* _Input records_

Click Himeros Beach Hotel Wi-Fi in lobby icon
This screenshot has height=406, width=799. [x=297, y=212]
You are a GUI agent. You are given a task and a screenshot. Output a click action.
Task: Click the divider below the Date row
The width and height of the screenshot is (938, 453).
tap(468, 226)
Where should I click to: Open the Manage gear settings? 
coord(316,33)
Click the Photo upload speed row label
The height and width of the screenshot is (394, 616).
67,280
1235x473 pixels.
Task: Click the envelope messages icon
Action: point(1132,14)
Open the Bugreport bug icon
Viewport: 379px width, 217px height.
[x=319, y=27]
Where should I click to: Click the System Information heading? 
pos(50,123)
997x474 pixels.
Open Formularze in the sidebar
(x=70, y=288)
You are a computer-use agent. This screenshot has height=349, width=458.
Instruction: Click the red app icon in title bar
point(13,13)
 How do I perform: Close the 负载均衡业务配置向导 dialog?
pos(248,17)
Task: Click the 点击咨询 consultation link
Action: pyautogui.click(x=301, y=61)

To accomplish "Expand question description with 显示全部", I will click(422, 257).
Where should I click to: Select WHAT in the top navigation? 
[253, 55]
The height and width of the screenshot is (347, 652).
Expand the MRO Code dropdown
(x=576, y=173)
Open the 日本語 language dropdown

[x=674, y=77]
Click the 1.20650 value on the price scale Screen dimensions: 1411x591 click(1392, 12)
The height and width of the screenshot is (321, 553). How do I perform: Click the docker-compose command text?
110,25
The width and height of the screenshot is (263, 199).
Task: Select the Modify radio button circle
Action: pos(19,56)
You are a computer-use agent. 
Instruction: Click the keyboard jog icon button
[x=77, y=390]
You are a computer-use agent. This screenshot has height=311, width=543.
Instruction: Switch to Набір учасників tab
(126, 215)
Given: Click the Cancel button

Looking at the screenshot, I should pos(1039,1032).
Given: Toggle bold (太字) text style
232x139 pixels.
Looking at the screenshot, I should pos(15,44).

* _What you need to do_
Using the records above, write out exactly the lines from the one containing "997x474 pixels." through the last, and add nothing.

* _Solution for this exercise_
997x474 pixels.
Open Formularze in the sidebar
(x=70, y=288)
You are a computer-use agent. This screenshot has height=349, width=458.
Instruction: Click the red app icon in title bar
point(13,13)
 How do I perform: Close the 负载均衡业务配置向导 dialog?
pos(248,17)
Task: Click the 点击咨询 consultation link
Action: pyautogui.click(x=301, y=61)

To accomplish "Expand question description with 显示全部", I will click(422, 257).
Where should I click to: Select WHAT in the top navigation? 
[253, 55]
The height and width of the screenshot is (347, 652).
Expand the MRO Code dropdown
(x=576, y=173)
Open the 日本語 language dropdown

[x=674, y=77]
Click the 1.20650 value on the price scale Screen dimensions: 1411x591 click(1392, 12)
The height and width of the screenshot is (321, 553). How do I perform: Click the docker-compose command text?
110,25
The width and height of the screenshot is (263, 199).
Task: Select the Modify radio button circle
Action: pos(19,56)
You are a computer-use agent. 
Instruction: Click the keyboard jog icon button
[x=77, y=390]
You are a computer-use agent. This screenshot has height=311, width=543.
Instruction: Switch to Набір учасників tab
(126, 215)
Given: Click the Cancel button

Looking at the screenshot, I should pos(1039,1032).
Given: Toggle bold (太字) text style
232x139 pixels.
Looking at the screenshot, I should pos(15,44).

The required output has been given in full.